# [TASK INSTRUCTIONS]
Your answer must be the exact lines from the one holding "Where should I click to: Click" through the end of the entries, with no pictures.

----

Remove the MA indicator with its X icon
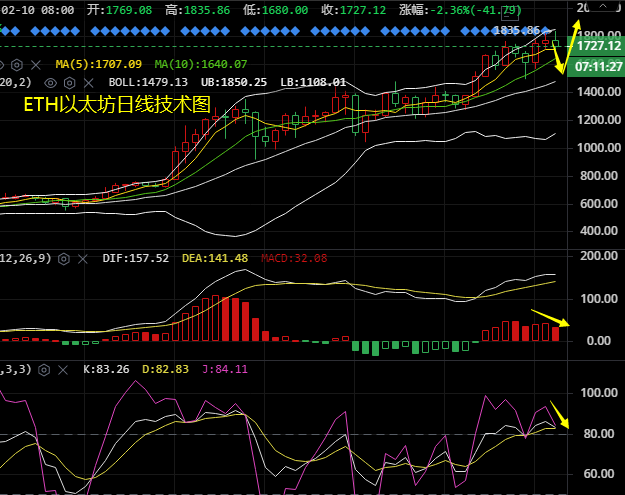This screenshot has width=625, height=495. click(38, 64)
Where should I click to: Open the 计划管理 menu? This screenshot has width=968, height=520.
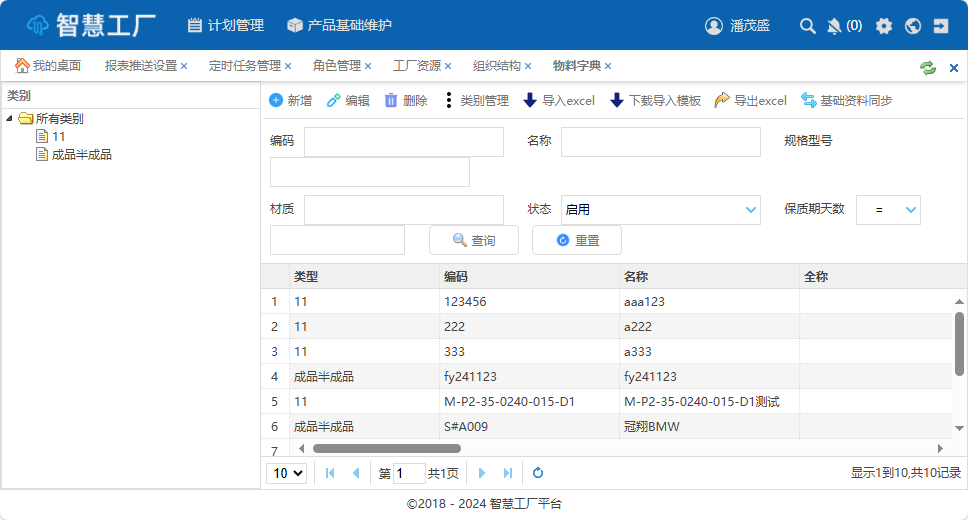[225, 26]
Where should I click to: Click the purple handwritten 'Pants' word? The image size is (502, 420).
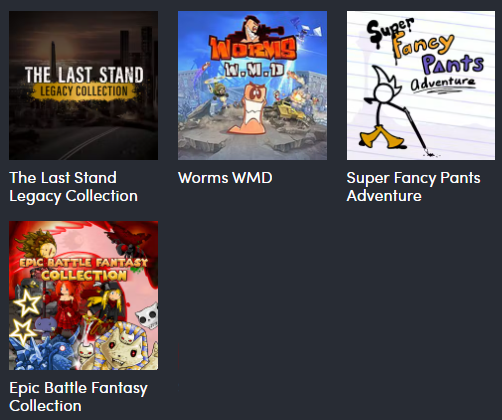(x=453, y=63)
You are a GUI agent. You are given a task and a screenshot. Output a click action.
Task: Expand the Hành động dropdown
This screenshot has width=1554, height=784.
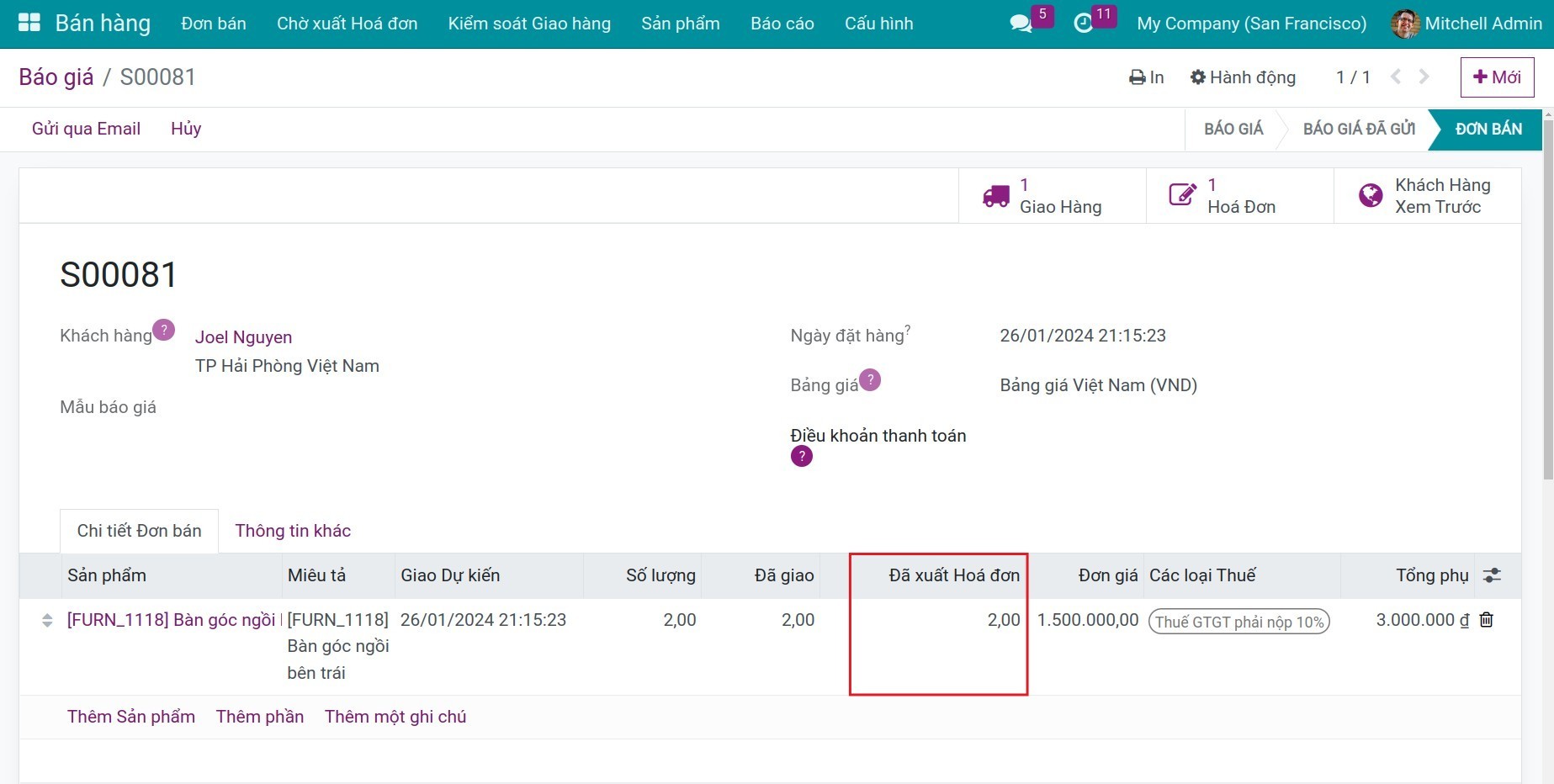1243,77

----

# [EXERCISE RESULT]
Where should I click to: Click the purple handwritten 'Pants' word? The image size is (502, 420).
(x=453, y=63)
You are a GUI agent. You are given a task and a screenshot. Output a click action.
Task: Expand the Hành động dropdown
This screenshot has width=1554, height=784.
1243,77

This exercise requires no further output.